__DOCUMENT SEGMENT__:
Updated: 17 June 2025, 2:25 PM


The San Luis Valley Ecosystem Council strongly opposes the recent reconciliation bill text, released this Wednesday, from the Senate Energy & Natural Resources Committee. This language includes a “long game” giveaway and general disposal of public lands. The aim is to privatize these landscapes and advance “energy dominance” at the expense of public access, wildlife habitats, and natural resources.


The mandatory disposal of up to 3.3 million acres of Bureau of Land Management (BLM) and National Forest lands in 11 states, including Alaska, Arizona, California, Colorado, Idaho, Nevada, New Mexico, Oregon, Utah, Washington, and Wyoming.


More than 250 million acres of public lands are eligible for sale under the new criteria. This includes over 14 million acres in Colorado.

Source: Senate Energy and Natural Resources Committee budget reconciliation bill text (as of June 16, 2025); BLM, USFS. Map by the Wilderness Society. Click picture to further explore the interactive map.
Source: Senate Energy and Natural Resources Committee budget reconciliation bill text (as of June 16, 2025); BLM, USFS. Map by the Wilderness Society. Click picture to further explore the interactive map.

The bill prohibits the nomination or sale of lands designated for conservation or historic preservation purposes, such as wilderness study areas, national monuments, historic sites, and grazing and mineral leases.


Yet, this leaves the door wide open for the disposal of administratively designated areas like Areas of Critical and Environmental Concern (ACECs), Wilderness Study Areas (WSAs), and Inventoried Roadless Areas, which are some of our favorite places in the Rio Grande National Forest, and millions of acres of critical habitat. 

A view of the Manassa Dike in the San Luis Hills. This wilderness study area holds over 10,000 acres of untouched land in the Valley. Credit: Jeffrey Beall
A view of the Manassa Dike in the San Luis Hills. This wilderness study area holds over 10,000 acres of untouched land in the Valley. Credit: Jeffrey Beall

The Secretaries of Agriculture and the Department of Interior will have 30 days to solicit nominations for lands to be sold from “any interested parties," which does not exclude international players. These agencies must publish a list every 60 days of lands eligible for sale until they’ve sold a minimum of .5 percent, but up to .75 percent, of BLM and National Forest lands. That's between 2.02 and 3.33 million acres.


The entire sell-off must be completed within 5 years. While sold lands must be used for housing or undefined “community needs,” those restrictions only last for ten years. So if someone chooses to “sit” on these lands after acquisition, they can sell or develop the area just like any other piece of real estate property.


There’s an oil and gas industry wish list, including mandated quarterly oil and gas lease sales, lower royalty rates, non-competitive leasing, requirements to offer for lease any and all parcels nominated by industry, and prohibitions on adding mitigation measures to protect resources from damage. This includes four mandated lease sales that would turn the sensitive coastal plains of the Arctic National Wildlife Refuge over to big industry under highly permissive terms set by the first Trump Administration.

__RECORDED DATA__:
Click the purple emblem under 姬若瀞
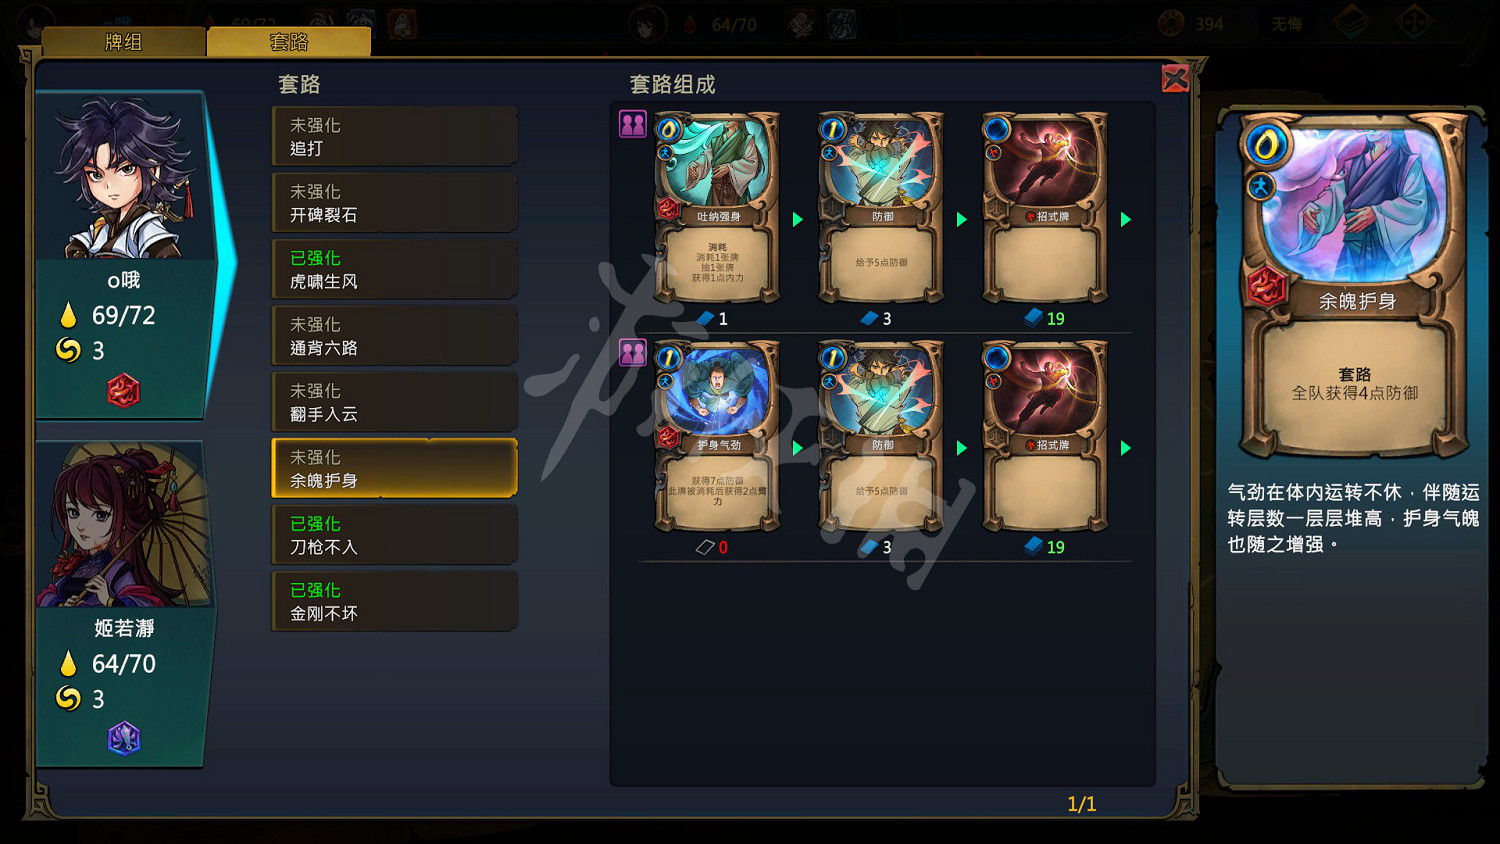Viewport: 1500px width, 844px height. pyautogui.click(x=124, y=739)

__WHAT YOU WILL DO__:
a) Please say whether each statement below agrees with the statement opposing the Senate public lands bill, answering yes or no and quoting the words of that statement that decide it: (i) all land sales under the bill must be finished within five years; (ii) the housing and "community needs" restrictions on sold lands last for twenty years; (iii) more than 14 million acres in Colorado are eligible for sale.
b) Write the next part of the statement opposing the Senate public lands bill, picking up after its final sentence.

__PER-TASK ANSWERS__:
a)
(i) Yes: "The entire sell-off must be completed within 5 years."
(ii) No: "those restrictions only last for ten years."
(iii) Yes: "This includes over 14 million acres in Colorado."

b)
It’s critical to stand up now. Let's encourage our federal delegation to stand with us. We know what is at stake. We cherish our public lands, for us and our legacy to future generations.


Our public lands are not real estate.


For more details of the reconciliation bill text, please review the list compiled by The Wilderness Society below: 


  • Multiple massive 4-million-acre mandated lease sales in the Western Arctic’s National Petroleum Reserve-Alaska again under highly permissive terms from the first Trump Administration, while bypassing the ongoing notice and comment process to repeal the 2024 management rule that protects special areas within the Reserve. 

  • Fast-tracking the Ambler Road to facilitate a mining district in Arctic Alaska. 

  • Mandating massive timber sales on our national forests and BLM lands – ratcheting up the amount of board feet sold each year and mandating long-term contracts with private companies to log. This could result in more than 11 billion board feet of additional timber sold over the next ten years on Western national forests alone.  

  • Rescinding unobligated funds from the Inflation Reduction Act to land management agencies.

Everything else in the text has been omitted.